Document text –
◆ ◆ ◆ ◆ ◆

Cancer results due to uncontrollable growth of cells which do not follow the orderly path of growth, division, and death. It is difficult for health experts to explain why one person develops cancer and another does not.
There are certain risk factors that increase the chance that a person will develop cancer. Many of these risk factors can be avoided, but family history and genetic factors are unavoidable. Over time, the factors act together to cause normal cells to become cancerous.
The risk factors for cancer; some of which are preventable, are as follows.
Most cancers occur in older people. The risk of developing cancer increases with age probably due to prolonged exposure to carcinogens and the weakening of the body’s immune system. Some cancers occur in children (Wilms' tumour, retinoblastoma, and neuroblastoma) probably due to mutations that are inherited or that occur during foetal development.
The risk of cancer is higher in people who have a family history of cancer. However, just because you have a family history of cancer, does not mean you will definitely develop cancer. The risk may be increased due to a single altered gene or due to several genes interacting together. The presence of an extra or abnormal chromosome for example, increases the risk of cancer in Down syndrome (these people have three instead of the usual two copies of chromosome 21). The risk of developing acute leukaemia is 12 to 20 times higher in a person with Down syndrome.

◆ ◆ ◆ ◆ ◆

Provided data –
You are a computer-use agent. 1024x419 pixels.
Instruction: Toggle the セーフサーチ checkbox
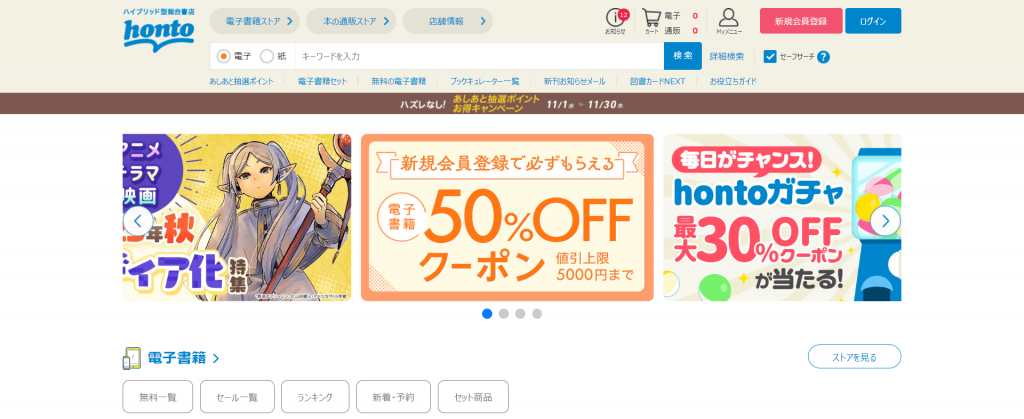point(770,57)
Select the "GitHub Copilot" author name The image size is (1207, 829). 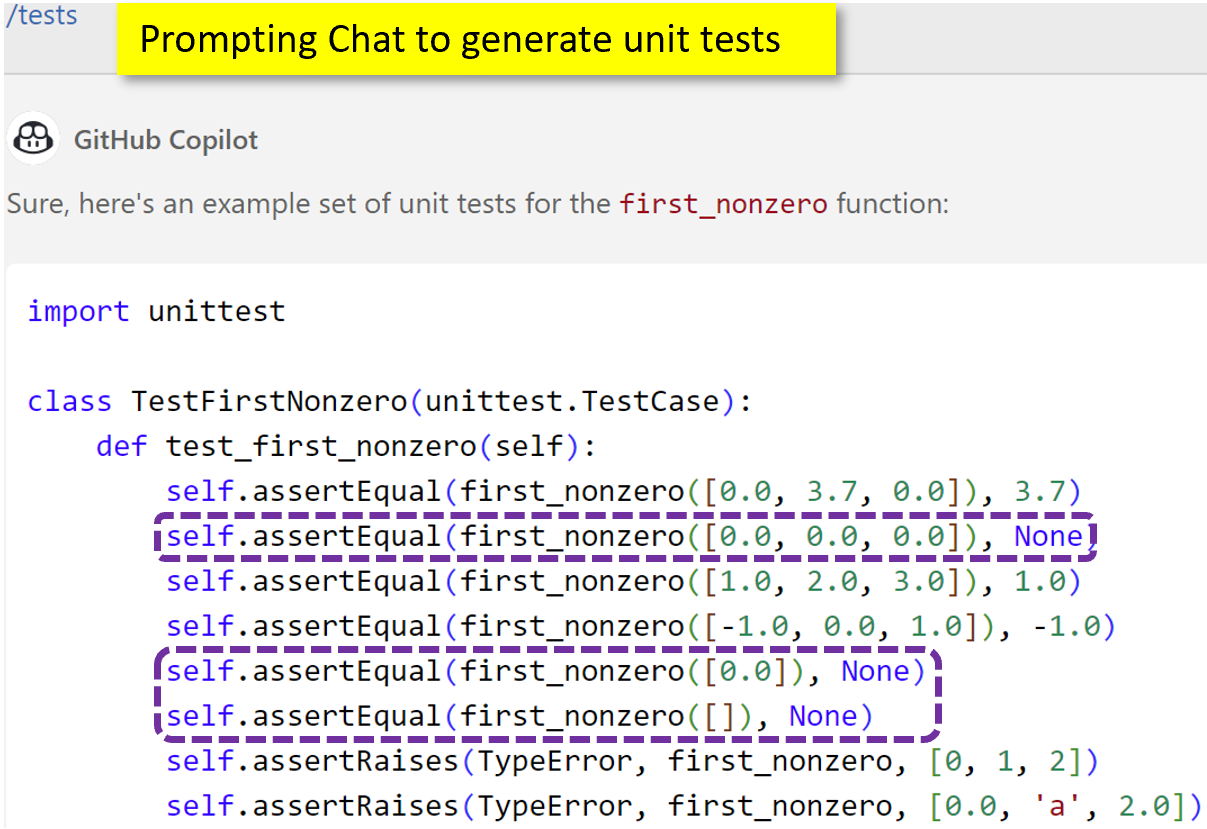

◆ ◆ ◆ ◆ ◆

Actions to take –
[A] In the cancer risk text, write out everything from "Cancer results due" down to "are as follows.", substituting "contributing factors" for "risk factors".
[B] According to the cancer risk text, how much higher is the risk of developing acute leukaemia in a person with Down syndrome?
You can set the material aside; it isn't needed here.

Answers to each task –
[A]
Cancer results due to uncontrollable growth of cells which do not follow the orderly path of growth, division, and death. It is difficult for health experts to explain why one person develops cancer and another does not.
There are certain contributing factors that increase the chance that a person will develop cancer. Many of these contributing factors can be avoided, but family history and genetic factors are unavoidable. Over time, the factors act together to cause normal cells to become cancerous.
The contributing factors for cancer; some of which are preventable, are as follows.

[B] It is 12 to 20 times higher.